> **Texte extrait**
« On a été trahi ! »

mars 2008
A partir du 13 mai 68, Paca a vécu au rythme de la grève générale. Cinq militants, acteurs ou simples « héritiers » du mouvement, témoignent. Entre nostalgie, désillusions et espoirs...

Alexandre Briano, artisan anarchiste à la retraite, 35 ans en 68

« On a bien rigolé ! »

« J’avais trop de boulot pour participer pleinement : les gens aisés anticipaient leurs travaux par peur d’une inflation galopante. Ce qui fut le cas ! Par contre, mon atelier était un forum permanent : s’y retrouvaient des vieux gaullistes, des communistes, des anars, des « jean-foutre »… Discussions la journée, fête le soir ! On jouait de la guitare, on buvait de la gnole et un peu de marijuana tournait. Mais jamais de haschich ! Les gens contestaient surtout le gaullisme : on sortait de la guerre d’Algérie, on avait l’impression que les libertés avaient été abolies. Mais personne n’était prêt pour la révolution. On s’est fait le plaisir d’arracher l’affichage des messes dans tout le département ! On a bien rigolé… » 10rv50moix_bio.jpg Joseph Canapa, ancien secrétaire départemental de la CGT PTT du Var, 26 ans en 68

« On a été trahi ! »

[Enregistrements issus d'un jeu de données]
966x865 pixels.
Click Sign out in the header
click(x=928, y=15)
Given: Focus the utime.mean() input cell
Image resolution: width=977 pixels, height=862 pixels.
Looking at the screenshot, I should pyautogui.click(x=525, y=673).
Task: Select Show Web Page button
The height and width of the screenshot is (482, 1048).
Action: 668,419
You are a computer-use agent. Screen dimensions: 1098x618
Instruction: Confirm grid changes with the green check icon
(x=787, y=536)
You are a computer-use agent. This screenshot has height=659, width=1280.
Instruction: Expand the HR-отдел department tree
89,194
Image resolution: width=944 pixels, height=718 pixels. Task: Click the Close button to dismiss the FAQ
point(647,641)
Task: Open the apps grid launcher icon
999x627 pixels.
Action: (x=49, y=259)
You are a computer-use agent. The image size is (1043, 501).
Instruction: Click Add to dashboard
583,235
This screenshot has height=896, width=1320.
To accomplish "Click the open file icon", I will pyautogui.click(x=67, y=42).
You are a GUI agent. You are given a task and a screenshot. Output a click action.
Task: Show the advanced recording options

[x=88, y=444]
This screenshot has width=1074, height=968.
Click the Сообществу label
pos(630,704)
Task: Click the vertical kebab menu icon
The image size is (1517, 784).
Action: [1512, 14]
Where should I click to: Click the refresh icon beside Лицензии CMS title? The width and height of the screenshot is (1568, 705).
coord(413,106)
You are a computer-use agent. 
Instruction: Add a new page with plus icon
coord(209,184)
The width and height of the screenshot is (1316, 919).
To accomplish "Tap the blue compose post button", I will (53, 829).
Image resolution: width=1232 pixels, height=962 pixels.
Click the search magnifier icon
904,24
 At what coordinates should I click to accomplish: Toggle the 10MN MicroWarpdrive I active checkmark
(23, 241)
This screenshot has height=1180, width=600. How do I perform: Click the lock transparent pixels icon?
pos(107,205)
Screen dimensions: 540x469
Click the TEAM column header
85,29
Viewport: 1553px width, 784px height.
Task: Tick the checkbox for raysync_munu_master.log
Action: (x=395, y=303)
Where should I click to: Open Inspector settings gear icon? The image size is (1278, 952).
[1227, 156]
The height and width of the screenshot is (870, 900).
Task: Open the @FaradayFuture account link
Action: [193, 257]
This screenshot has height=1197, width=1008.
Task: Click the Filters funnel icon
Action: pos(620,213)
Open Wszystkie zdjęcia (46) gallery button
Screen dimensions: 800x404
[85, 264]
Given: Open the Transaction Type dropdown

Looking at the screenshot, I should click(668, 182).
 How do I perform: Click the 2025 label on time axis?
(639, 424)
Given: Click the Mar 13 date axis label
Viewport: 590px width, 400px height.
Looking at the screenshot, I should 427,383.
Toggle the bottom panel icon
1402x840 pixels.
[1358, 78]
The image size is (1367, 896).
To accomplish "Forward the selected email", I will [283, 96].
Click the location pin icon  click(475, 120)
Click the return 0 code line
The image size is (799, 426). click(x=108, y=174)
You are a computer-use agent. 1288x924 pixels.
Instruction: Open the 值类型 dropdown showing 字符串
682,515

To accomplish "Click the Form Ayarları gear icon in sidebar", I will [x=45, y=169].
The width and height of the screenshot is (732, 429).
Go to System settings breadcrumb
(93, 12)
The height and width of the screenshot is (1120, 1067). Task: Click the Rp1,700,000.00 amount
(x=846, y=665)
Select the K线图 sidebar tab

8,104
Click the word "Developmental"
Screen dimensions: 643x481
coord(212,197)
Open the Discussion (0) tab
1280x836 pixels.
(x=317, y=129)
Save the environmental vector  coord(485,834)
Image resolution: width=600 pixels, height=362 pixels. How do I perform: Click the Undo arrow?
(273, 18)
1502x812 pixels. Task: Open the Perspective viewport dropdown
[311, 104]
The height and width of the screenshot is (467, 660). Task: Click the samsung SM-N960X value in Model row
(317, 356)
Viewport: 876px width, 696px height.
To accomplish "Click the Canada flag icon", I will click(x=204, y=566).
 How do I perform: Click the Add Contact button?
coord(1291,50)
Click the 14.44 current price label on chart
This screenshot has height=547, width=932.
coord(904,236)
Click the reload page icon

> **Votre tâche**
D'après le texte sur Mai 68 en Paca, pourquoi les gens aisés anticipaient-ils leurs travaux ? Le listing provient d'une source distincte du texte.

> **Résultat attendu**
Par peur d'une inflation galopante.